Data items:
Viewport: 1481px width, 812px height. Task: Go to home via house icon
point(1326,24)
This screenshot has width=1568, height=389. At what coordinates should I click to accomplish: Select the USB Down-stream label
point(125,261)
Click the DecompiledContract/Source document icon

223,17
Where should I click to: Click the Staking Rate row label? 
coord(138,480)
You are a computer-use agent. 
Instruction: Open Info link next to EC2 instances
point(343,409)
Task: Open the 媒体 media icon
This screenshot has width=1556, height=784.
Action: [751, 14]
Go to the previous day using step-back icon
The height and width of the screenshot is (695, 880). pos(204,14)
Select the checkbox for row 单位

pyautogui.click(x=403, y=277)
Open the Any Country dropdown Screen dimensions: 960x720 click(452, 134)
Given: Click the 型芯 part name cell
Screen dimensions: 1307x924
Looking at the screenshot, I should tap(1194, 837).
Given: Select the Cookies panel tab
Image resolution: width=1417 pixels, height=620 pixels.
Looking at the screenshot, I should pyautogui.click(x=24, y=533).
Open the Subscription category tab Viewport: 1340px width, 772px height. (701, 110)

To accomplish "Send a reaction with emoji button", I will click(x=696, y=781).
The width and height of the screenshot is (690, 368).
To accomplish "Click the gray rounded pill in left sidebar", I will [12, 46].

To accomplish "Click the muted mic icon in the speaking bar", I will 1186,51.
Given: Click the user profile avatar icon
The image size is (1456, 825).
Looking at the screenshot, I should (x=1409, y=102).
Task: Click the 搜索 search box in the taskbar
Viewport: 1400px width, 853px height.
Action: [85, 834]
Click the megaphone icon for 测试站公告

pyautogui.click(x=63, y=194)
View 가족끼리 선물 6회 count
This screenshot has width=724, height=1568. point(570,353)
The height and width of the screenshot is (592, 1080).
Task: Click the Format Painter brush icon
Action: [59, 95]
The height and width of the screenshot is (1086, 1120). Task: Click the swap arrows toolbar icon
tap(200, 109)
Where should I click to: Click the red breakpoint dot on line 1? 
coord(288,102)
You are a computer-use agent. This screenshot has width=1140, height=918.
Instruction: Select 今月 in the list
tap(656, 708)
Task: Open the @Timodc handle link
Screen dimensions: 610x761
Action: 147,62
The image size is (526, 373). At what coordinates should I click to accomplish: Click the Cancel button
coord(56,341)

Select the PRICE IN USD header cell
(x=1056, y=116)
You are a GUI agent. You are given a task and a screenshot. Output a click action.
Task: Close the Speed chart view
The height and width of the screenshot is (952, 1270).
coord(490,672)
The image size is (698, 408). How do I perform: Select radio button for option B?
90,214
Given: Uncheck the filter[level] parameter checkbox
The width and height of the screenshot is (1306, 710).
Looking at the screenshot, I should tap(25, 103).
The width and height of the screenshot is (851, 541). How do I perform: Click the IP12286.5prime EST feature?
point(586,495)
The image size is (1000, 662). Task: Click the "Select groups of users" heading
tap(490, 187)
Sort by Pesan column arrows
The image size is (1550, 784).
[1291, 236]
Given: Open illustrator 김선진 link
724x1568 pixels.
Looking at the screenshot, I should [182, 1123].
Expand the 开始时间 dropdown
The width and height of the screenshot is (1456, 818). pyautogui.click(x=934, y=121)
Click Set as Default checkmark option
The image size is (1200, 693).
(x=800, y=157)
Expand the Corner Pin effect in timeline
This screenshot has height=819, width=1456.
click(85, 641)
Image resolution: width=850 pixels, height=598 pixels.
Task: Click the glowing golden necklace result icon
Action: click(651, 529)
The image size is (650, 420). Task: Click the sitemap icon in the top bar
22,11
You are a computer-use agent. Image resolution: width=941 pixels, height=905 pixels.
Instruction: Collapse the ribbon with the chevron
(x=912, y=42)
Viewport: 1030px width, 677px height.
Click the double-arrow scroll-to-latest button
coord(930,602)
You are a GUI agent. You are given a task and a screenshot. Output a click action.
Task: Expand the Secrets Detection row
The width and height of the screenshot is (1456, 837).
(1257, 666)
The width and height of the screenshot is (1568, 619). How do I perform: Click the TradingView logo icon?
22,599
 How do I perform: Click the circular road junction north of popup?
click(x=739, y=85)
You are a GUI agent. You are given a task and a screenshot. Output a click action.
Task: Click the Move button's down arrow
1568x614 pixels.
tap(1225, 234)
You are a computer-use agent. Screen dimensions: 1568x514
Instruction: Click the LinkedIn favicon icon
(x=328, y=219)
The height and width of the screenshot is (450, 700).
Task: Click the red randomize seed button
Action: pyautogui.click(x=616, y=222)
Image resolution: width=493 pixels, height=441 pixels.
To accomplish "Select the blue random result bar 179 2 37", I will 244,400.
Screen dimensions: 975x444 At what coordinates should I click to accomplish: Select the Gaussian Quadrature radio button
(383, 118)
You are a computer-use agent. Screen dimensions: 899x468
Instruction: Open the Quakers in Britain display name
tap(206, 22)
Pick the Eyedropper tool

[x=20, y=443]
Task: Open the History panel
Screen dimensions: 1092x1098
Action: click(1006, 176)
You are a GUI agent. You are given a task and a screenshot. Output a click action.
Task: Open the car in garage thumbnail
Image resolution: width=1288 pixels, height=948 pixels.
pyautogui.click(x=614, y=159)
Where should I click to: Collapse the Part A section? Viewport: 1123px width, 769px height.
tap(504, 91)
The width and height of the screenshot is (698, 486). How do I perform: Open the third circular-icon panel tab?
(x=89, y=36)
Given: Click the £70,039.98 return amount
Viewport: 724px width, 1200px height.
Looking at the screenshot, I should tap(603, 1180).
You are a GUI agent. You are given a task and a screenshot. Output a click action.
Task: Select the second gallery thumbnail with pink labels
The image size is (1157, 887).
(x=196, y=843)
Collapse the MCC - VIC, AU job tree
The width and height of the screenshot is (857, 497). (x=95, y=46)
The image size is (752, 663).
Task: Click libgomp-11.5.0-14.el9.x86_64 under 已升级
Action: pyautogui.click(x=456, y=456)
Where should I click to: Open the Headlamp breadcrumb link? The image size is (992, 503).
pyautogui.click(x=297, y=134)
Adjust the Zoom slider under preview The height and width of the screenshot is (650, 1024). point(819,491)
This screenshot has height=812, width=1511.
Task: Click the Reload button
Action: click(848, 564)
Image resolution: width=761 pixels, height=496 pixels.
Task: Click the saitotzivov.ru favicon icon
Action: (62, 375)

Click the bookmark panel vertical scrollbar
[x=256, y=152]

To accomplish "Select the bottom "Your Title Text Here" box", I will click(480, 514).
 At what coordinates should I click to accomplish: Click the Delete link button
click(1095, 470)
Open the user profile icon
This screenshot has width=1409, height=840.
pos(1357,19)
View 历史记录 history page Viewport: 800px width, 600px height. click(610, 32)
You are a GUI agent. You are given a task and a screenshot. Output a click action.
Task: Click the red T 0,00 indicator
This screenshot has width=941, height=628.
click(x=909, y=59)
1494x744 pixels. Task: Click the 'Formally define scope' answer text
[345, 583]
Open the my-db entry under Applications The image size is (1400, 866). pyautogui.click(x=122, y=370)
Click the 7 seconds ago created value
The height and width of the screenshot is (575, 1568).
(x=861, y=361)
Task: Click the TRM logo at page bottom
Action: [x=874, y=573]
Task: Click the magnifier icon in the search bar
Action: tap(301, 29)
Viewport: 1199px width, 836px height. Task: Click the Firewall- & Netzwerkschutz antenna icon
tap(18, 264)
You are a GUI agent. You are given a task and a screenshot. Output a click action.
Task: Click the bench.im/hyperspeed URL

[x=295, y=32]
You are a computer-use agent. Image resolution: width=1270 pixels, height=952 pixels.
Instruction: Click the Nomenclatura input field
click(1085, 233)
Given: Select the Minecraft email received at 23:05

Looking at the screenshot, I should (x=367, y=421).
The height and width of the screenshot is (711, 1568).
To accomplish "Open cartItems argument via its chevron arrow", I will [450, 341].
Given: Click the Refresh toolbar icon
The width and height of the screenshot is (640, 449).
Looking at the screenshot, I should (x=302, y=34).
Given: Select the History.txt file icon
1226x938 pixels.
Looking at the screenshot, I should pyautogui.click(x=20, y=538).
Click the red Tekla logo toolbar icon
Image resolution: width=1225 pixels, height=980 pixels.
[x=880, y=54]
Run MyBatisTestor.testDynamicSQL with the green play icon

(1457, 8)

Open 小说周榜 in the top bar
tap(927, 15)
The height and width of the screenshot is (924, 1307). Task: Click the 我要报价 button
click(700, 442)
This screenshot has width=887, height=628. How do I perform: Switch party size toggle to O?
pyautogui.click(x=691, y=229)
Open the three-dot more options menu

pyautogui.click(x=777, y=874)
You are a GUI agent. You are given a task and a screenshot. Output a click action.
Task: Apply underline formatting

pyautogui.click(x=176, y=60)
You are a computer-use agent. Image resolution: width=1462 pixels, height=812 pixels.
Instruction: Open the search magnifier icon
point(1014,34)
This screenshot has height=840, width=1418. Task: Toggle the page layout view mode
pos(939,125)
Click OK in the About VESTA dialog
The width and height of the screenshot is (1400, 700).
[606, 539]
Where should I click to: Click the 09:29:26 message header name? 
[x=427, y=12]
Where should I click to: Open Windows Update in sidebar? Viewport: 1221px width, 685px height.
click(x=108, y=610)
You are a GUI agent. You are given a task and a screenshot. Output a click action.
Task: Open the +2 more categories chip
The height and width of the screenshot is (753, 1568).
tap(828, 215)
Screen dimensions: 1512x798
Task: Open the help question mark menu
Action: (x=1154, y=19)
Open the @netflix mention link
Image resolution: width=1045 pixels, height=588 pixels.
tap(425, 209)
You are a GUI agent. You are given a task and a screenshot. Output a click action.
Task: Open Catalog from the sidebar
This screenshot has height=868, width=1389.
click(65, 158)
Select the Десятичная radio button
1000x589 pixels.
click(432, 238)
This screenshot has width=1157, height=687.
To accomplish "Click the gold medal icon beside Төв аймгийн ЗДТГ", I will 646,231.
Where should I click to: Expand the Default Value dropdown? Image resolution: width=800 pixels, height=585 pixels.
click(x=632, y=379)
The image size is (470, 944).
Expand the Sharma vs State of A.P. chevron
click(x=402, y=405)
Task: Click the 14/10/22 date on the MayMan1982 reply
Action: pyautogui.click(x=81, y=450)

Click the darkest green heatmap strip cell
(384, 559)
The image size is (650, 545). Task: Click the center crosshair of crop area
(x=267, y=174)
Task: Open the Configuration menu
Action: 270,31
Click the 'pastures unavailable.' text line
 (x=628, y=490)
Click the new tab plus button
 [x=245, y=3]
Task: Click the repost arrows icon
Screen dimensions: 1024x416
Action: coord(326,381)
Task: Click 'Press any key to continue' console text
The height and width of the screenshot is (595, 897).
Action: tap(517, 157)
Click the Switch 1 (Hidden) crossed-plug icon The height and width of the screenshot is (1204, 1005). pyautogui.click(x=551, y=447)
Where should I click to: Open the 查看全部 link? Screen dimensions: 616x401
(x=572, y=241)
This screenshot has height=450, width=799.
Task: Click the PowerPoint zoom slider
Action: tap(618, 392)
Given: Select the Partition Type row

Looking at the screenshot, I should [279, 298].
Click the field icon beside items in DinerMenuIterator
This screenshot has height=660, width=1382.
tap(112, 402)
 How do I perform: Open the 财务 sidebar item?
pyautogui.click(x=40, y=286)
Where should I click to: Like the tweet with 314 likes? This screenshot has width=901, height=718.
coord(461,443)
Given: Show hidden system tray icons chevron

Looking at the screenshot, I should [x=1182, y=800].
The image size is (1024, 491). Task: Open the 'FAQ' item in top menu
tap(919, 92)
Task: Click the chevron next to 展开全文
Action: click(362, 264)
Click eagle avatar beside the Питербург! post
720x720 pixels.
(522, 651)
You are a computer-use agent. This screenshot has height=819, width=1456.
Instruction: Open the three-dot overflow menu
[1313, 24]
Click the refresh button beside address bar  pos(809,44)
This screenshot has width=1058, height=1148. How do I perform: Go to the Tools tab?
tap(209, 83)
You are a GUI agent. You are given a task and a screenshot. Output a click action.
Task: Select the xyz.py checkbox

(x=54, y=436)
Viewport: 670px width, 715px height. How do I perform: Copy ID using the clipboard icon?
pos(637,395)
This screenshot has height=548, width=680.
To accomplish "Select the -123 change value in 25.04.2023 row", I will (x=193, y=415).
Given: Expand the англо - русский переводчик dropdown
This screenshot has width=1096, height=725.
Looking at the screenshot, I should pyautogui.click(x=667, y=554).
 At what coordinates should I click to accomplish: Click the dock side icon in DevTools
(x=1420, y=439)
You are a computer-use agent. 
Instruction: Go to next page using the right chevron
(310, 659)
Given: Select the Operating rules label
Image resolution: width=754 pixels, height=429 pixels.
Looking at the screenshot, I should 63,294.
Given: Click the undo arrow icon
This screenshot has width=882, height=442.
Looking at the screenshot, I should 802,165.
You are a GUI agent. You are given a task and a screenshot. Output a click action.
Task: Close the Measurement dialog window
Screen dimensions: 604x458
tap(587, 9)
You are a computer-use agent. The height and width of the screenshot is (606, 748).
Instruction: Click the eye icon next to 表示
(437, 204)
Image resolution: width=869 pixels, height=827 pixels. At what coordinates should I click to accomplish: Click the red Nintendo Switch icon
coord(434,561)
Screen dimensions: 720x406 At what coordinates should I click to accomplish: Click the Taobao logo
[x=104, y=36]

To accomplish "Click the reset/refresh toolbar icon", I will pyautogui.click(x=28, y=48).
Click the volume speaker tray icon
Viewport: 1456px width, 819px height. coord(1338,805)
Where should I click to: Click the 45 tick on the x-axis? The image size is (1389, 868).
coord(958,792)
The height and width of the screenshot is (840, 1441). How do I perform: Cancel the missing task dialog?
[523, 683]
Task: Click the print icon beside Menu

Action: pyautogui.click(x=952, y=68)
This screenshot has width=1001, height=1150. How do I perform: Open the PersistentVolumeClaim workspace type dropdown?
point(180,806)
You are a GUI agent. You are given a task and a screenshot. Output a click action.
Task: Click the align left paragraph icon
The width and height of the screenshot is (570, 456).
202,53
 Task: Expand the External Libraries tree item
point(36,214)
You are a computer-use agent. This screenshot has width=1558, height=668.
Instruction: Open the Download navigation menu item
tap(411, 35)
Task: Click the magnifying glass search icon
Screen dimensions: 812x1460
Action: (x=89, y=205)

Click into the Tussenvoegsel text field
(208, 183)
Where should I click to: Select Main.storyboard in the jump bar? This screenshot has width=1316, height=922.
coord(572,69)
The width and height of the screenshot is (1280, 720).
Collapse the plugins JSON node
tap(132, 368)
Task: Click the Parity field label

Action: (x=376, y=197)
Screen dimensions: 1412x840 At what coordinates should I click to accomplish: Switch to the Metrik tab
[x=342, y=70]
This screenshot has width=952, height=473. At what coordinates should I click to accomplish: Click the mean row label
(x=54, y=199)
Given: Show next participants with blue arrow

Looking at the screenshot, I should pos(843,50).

**Directions**
Echo the listing above verbatim, from its first line through the line containing "coord(288,102)", both ends included, and nothing beyond that line.

**Written response**
Viewport: 1481px width, 812px height. Task: Go to home via house icon
point(1326,24)
This screenshot has width=1568, height=389. At what coordinates should I click to accomplish: Select the USB Down-stream label
point(125,261)
Click the DecompiledContract/Source document icon

223,17
Where should I click to: Click the Staking Rate row label? 
coord(138,480)
You are a computer-use agent. 
Instruction: Open Info link next to EC2 instances
point(343,409)
Task: Open the 媒体 media icon
This screenshot has width=1556, height=784.
Action: [751, 14]
Go to the previous day using step-back icon
The height and width of the screenshot is (695, 880). pos(204,14)
Select the checkbox for row 单位

pyautogui.click(x=403, y=277)
Open the Any Country dropdown Screen dimensions: 960x720 click(452, 134)
Given: Click the 型芯 part name cell
Screen dimensions: 1307x924
Looking at the screenshot, I should tap(1194, 837).
Given: Select the Cookies panel tab
Image resolution: width=1417 pixels, height=620 pixels.
Looking at the screenshot, I should pyautogui.click(x=24, y=533).
Open the Subscription category tab Viewport: 1340px width, 772px height. (701, 110)

To accomplish "Send a reaction with emoji button", I will click(x=696, y=781).
The width and height of the screenshot is (690, 368).
To accomplish "Click the gray rounded pill in left sidebar", I will [12, 46].

To accomplish "Click the muted mic icon in the speaking bar", I will 1186,51.
Given: Click the user profile avatar icon
The image size is (1456, 825).
Looking at the screenshot, I should (x=1409, y=102).
Task: Click the 搜索 search box in the taskbar
Viewport: 1400px width, 853px height.
Action: [85, 834]
Click the megaphone icon for 测试站公告

pyautogui.click(x=63, y=194)
View 가족끼리 선물 6회 count
This screenshot has width=724, height=1568. point(570,353)
The height and width of the screenshot is (592, 1080).
Task: Click the Format Painter brush icon
Action: [59, 95]
The height and width of the screenshot is (1086, 1120). Task: Click the swap arrows toolbar icon
tap(200, 109)
Where should I click to: Click the red breakpoint dot on line 1? 
coord(288,102)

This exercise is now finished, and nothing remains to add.